• DIRECTIONS: Write out the line that holds "Click the first" together with every line that follows it to the end of the material below, exactly. Omit the pictures.

________________________

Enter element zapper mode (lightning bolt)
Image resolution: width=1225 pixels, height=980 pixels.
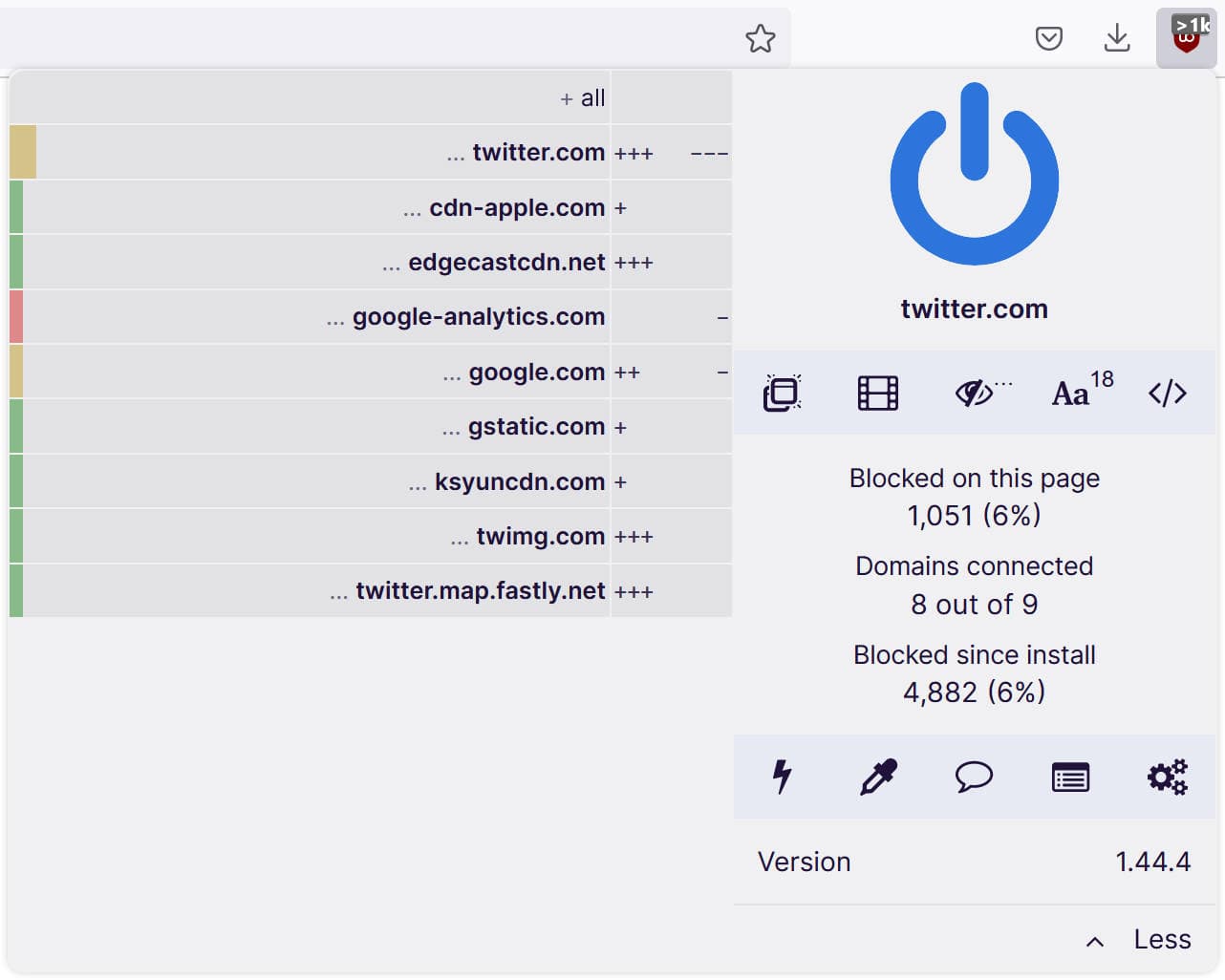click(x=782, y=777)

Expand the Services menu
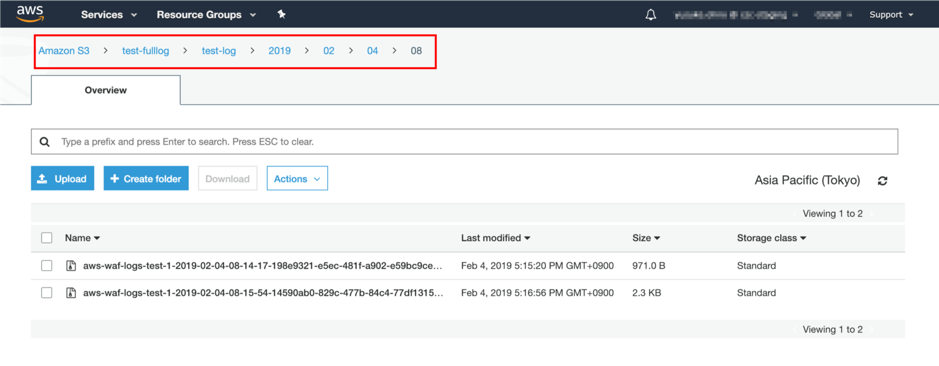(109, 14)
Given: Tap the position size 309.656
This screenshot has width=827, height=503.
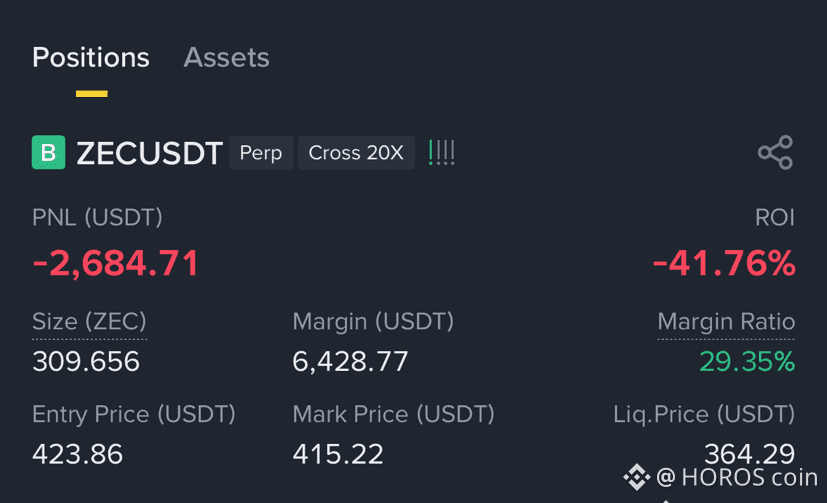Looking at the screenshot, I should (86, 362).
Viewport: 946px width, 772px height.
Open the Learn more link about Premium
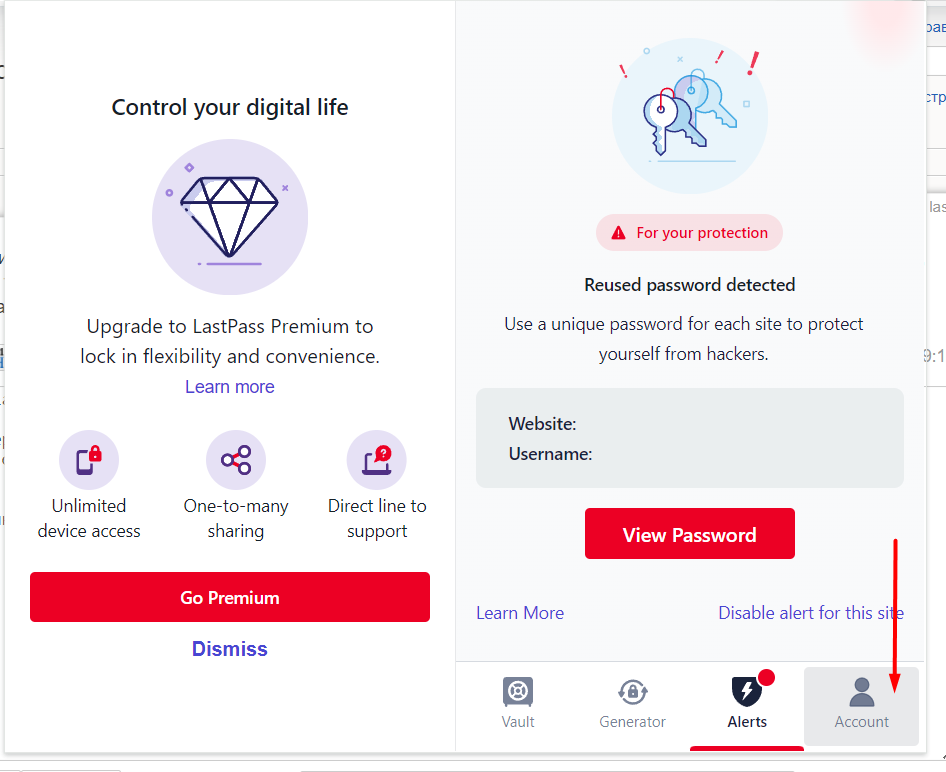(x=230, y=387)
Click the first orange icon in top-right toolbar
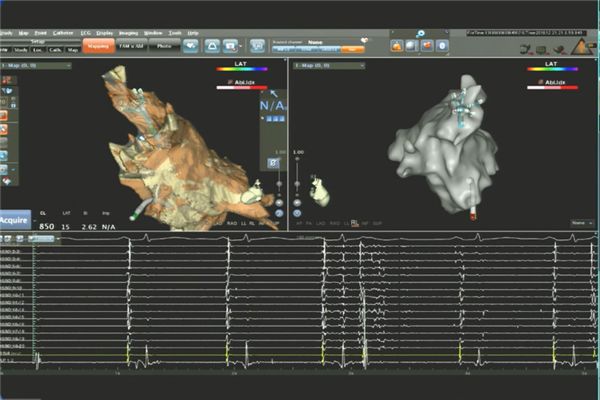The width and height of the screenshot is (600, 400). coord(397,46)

________________________

• EXERCISE OUTPUT:
Click the first orange icon in top-right toolbar
The width and height of the screenshot is (600, 400). coord(397,46)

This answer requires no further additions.